In a conversation with Nintendo Everything, Aspyr production manager Anna Grant and senior game producer Kay Gilmore outlined the studio’s decision-making on performance.
They said the team spent months attempting to make the game run consistently at 60 frames per second, motivated in part by player feedback about earlier Tomb Raider ports that traded visual detail for higher framerates.
According to Grant and Gilmore, Rise of the Tomb Raider is significantly more GPU-intensive than its predecessor, and pushing the title to a steady 60fps on Switch 2 would have required compromises to visual quality and stability that would have degraded the player experience.
The developers also tested an unlocked framerate build, but reported that allowing higher framerates introduced stuttering and inconsistent performance during busy action sequences, which in turn harmed immersion.
Based on those findings, Aspyr prioritized a stable 30fps presentation that preserves visual fidelity and consistent performance across typical gameplay scenarios.
Those technical trade-offs reflect common challenges when porting visually demanding, older AAA titles to current-generation handheld hardware.
Developers must weigh GPU and CPU budgets, thermal limits, and the expectations of players used to both smooth performance and detailed visuals.

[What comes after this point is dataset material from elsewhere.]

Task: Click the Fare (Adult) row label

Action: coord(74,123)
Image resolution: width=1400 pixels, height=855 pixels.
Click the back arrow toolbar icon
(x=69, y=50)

Aspyr, a studio with a history of porting multi-platform titles, chose the conservative route for Rise of the Tomb Raider on Switch 2 — a choice that reviewers judged positively.
For Nintendo platform holders and eShop audiences, the release demonstrates the continuing appetite for full‑fidelity home-console experiences on portable hardware, and the practical engineering decisions behind bringing those experiences to market.
Aspyr’s public explanation to Nintendo Everything provides a clear example of how studios report technical reasoning to the community when balancing frame rate, resolution, and visual effects on Nintendo hardware.